Purpose and hypothesis: The main purpose of the study is to put focus on the costs related to treating posterior cruciate ligament (PCL) injuries and the possible implications of chosen treatment strategy to the respective institutions and society.
Methods: Costs of treating PCL injuries nonoperatively and for both single-bundle (SB) and double-bundle (DB) reconstruction were estimated. These costs were translated into equivalent quality-adjusted life years (QALY) given a threshold value of Euro (€) 70,000 per QALY. Expected gain in knee osteoarthritis outcome score (KOOS) quality of life (QoL) following surgery based on KOOS data from 112 patients was used as a basis for calculating the cost efficiency ratio.

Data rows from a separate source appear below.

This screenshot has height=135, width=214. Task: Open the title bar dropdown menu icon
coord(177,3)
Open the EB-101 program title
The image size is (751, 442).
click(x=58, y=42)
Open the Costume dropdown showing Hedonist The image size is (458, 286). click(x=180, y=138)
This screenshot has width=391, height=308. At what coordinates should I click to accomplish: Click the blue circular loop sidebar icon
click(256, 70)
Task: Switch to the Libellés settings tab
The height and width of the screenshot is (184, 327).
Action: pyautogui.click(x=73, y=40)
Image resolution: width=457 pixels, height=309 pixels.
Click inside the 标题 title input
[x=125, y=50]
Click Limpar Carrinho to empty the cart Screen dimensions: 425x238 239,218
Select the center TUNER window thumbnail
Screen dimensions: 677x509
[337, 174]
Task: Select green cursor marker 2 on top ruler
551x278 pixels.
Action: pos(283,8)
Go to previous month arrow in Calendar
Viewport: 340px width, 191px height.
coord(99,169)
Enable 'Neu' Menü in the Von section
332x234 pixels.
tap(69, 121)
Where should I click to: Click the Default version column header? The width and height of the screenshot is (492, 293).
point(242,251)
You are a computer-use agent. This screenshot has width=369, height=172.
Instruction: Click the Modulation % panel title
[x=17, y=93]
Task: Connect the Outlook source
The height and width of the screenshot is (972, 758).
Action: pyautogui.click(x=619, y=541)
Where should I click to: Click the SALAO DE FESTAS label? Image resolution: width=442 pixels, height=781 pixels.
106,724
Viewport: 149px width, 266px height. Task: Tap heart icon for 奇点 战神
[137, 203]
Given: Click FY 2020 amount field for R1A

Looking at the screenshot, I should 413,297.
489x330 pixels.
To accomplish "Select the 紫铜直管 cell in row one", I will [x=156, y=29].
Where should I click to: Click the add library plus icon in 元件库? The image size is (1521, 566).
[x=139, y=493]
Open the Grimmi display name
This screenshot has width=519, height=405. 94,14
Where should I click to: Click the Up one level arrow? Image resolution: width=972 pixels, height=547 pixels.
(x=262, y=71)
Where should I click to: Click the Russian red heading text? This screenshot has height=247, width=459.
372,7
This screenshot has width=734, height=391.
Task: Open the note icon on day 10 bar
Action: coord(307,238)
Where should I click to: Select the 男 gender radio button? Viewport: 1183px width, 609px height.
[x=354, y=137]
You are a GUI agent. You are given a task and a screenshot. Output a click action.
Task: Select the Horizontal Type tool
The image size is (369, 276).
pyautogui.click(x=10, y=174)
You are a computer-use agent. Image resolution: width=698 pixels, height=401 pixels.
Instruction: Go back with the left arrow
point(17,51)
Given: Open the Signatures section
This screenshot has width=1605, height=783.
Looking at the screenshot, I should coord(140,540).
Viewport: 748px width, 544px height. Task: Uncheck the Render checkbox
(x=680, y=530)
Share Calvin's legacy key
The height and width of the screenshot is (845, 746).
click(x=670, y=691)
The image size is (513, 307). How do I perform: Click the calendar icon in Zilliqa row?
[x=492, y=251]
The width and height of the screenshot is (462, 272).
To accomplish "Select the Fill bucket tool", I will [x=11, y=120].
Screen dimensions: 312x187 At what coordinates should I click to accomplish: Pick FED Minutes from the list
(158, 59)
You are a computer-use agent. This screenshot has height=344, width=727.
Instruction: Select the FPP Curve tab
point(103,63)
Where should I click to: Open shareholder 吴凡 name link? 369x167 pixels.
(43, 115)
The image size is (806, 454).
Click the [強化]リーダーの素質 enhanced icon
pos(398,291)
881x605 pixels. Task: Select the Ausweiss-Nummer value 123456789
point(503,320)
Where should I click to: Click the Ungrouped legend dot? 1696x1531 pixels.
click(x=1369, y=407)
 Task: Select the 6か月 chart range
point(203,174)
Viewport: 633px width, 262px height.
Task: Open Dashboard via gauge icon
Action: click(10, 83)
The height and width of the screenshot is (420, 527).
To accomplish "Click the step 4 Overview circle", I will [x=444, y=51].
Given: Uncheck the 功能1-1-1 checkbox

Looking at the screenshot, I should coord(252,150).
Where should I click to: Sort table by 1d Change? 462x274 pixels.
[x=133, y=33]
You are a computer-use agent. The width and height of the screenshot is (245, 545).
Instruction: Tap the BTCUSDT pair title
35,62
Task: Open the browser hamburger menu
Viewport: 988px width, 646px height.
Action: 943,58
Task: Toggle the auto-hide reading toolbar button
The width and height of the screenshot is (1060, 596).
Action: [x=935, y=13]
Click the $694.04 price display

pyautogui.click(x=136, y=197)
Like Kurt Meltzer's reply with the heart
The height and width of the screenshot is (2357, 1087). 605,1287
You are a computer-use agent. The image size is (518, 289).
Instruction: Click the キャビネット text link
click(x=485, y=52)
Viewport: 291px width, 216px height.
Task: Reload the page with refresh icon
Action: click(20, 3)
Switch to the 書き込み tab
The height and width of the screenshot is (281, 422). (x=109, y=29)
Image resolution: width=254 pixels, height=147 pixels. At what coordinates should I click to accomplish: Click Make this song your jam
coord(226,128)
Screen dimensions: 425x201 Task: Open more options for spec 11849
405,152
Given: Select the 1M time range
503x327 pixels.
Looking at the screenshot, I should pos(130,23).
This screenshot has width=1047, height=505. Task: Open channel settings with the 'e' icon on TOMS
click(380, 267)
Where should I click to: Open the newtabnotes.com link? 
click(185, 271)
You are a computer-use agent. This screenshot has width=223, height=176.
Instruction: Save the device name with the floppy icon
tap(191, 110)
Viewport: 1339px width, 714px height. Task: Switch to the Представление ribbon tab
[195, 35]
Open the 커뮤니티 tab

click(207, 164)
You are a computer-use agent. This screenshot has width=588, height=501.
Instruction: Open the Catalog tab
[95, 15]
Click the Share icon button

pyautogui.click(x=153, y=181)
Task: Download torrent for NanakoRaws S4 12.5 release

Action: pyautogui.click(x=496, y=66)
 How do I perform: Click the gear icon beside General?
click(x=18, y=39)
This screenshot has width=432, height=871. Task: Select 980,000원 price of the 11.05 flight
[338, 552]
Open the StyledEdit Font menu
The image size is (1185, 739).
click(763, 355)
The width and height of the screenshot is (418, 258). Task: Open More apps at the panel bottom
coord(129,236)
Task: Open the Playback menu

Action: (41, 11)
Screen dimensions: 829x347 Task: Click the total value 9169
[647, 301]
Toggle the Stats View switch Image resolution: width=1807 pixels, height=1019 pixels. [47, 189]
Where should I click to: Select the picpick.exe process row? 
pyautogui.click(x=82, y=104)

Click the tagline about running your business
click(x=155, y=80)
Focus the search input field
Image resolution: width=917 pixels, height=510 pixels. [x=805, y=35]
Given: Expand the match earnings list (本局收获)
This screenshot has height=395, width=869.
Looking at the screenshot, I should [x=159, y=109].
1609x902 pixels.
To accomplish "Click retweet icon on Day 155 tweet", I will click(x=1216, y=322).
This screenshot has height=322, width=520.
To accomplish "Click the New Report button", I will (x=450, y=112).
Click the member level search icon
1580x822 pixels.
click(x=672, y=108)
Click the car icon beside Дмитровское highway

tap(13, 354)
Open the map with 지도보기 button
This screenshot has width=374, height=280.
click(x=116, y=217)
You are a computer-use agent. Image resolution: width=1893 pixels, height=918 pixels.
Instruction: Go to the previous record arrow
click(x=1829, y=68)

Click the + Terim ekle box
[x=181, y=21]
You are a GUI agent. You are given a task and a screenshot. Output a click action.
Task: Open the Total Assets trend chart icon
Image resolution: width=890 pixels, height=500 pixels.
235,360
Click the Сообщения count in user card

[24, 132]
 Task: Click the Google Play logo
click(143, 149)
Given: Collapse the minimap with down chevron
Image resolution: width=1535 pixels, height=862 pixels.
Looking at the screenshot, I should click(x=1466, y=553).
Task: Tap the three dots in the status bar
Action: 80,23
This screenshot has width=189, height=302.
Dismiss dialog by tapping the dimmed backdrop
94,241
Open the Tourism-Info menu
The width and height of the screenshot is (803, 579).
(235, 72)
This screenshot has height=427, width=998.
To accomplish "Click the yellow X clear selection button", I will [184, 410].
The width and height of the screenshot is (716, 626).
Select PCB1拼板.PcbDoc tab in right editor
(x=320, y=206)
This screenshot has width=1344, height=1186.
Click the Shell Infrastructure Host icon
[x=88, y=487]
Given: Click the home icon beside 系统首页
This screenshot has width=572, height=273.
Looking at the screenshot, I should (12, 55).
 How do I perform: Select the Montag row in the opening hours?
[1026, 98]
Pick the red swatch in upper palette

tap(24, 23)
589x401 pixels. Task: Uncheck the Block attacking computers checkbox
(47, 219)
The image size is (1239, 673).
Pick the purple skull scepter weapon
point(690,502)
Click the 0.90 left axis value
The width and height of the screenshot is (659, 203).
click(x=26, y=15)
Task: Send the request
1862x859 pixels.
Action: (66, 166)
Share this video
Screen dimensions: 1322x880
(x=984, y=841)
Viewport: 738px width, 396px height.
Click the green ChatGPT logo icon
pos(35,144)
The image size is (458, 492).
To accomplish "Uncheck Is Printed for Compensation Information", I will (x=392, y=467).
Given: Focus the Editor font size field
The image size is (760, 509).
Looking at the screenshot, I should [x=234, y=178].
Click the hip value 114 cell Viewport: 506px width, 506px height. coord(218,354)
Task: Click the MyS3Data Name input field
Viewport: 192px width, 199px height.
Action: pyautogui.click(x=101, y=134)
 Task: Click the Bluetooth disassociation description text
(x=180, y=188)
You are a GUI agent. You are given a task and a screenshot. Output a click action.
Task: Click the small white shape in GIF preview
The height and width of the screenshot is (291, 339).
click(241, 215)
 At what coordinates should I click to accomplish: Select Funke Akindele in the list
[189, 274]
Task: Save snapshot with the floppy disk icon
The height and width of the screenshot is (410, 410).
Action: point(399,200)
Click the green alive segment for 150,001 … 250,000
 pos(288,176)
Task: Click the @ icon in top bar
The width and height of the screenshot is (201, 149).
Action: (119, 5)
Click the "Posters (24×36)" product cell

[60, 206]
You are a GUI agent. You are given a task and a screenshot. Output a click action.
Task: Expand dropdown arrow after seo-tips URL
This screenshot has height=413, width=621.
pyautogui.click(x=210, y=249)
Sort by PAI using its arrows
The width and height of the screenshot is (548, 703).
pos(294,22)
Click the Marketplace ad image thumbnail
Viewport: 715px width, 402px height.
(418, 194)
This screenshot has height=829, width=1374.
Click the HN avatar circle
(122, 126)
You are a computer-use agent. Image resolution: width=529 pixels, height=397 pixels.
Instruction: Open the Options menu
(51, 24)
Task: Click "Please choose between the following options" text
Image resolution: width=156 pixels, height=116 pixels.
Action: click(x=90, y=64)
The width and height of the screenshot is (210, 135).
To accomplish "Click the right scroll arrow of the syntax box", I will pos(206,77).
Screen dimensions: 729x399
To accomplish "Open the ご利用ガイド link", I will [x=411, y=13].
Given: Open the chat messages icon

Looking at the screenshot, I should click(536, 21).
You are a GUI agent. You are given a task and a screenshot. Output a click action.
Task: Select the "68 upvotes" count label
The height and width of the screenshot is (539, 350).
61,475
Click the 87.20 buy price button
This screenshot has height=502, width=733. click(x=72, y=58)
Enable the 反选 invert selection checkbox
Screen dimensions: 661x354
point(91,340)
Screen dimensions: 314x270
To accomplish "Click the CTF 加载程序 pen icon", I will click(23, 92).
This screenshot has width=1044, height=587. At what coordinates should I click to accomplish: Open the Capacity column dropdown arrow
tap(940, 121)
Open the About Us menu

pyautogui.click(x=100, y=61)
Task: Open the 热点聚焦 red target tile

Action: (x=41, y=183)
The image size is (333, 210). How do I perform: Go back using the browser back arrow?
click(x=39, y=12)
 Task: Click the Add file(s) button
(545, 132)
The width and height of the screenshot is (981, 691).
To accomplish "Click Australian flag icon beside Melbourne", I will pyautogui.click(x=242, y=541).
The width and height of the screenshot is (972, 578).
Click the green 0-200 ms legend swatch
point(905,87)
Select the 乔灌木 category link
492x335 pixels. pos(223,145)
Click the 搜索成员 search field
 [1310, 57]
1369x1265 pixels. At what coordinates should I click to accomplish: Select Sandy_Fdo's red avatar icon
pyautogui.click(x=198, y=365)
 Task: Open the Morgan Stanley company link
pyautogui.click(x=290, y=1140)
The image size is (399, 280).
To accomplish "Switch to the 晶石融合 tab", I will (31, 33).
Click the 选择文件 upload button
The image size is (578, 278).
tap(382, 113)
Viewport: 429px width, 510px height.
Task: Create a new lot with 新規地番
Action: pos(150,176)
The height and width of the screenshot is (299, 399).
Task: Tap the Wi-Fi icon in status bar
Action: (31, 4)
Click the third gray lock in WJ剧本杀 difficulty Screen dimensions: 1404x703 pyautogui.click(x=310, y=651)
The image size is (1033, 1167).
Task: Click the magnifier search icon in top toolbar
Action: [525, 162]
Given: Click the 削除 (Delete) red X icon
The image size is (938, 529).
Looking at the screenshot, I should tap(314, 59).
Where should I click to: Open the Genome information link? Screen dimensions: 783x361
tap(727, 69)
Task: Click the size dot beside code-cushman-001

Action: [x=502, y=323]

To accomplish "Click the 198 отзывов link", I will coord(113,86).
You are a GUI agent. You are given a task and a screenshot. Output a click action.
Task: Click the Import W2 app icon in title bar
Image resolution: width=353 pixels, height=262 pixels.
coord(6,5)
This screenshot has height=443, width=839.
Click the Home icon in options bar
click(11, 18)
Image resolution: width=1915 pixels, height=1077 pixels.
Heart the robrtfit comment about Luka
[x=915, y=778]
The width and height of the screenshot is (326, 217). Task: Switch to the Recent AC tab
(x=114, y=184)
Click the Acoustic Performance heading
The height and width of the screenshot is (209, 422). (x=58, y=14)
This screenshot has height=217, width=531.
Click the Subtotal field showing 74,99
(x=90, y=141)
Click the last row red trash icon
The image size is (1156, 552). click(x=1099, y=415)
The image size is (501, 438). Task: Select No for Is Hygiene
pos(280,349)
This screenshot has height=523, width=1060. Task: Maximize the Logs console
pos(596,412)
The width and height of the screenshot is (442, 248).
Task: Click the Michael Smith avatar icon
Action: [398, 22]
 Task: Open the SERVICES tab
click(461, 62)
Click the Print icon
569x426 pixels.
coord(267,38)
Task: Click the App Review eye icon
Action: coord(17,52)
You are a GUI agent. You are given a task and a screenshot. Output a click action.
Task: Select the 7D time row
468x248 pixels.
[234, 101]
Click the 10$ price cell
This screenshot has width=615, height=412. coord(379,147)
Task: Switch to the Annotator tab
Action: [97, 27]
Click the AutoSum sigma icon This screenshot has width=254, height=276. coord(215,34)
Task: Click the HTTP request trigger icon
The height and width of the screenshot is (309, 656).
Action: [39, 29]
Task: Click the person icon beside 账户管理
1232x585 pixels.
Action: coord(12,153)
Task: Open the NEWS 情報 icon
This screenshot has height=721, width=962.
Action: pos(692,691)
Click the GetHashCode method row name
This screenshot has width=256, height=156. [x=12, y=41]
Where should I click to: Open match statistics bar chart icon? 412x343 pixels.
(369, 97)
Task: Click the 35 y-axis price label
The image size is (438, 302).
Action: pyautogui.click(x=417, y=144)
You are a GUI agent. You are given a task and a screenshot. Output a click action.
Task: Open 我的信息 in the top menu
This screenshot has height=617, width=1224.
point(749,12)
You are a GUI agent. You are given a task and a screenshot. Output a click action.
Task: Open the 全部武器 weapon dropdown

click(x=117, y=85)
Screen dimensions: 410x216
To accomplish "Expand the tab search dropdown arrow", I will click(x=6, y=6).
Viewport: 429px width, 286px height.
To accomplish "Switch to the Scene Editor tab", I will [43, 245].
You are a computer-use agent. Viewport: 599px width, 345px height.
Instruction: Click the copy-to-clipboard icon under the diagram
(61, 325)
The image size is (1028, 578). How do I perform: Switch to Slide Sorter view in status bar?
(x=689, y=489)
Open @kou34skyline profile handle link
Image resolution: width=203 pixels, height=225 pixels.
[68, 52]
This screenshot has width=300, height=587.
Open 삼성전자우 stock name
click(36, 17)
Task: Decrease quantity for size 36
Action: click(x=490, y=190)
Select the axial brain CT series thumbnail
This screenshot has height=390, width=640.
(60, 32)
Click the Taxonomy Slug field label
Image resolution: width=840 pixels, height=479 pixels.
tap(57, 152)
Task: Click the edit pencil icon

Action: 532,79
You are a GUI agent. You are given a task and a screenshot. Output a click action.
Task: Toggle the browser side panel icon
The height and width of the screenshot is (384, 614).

Results: The average calculated cost of nonoperative treatment was €3382. Incremental cost for SB PCLR was €8585 (154%) and another increment of €5220 (61%) for DB PCLR using numbers from a European hospital. This is equivalent to increments of 0.074 (SB) and another 0.075 (DB) QALYs given the €70,000 threshold. For DB to be as cost efficient as SB reconstruction, the incremental gain in KOOS QoL has to be at the same level as for SB reconstruction compared to nonoperative treatment.
Conclusion: Though surgical reconstruction adds a substantial cost to nonoperative treatment alone, it can be considered cost-effective. Double-bundle reconstruction is less cost efficient than SB reconstruction, but should probably still be considered the treatment of choice for certain patient categories. Randomized controlled trials looking at outcome following nonoperative, SB and DB PCL reconstruction are needed. The clinical relevance of this is that surgical reconstruction of PCL injuries is a cost-efficient treatment alternative in patients with an isolated PCL injury. This finding should be taken into consideration when deciding on how to treat these injuries.
Level of evidence: III.
Keywords: Cost of treatment of PCL injury; Health economics; Knee; Knee ligament; Knee registries; Posterior cruciate ligament.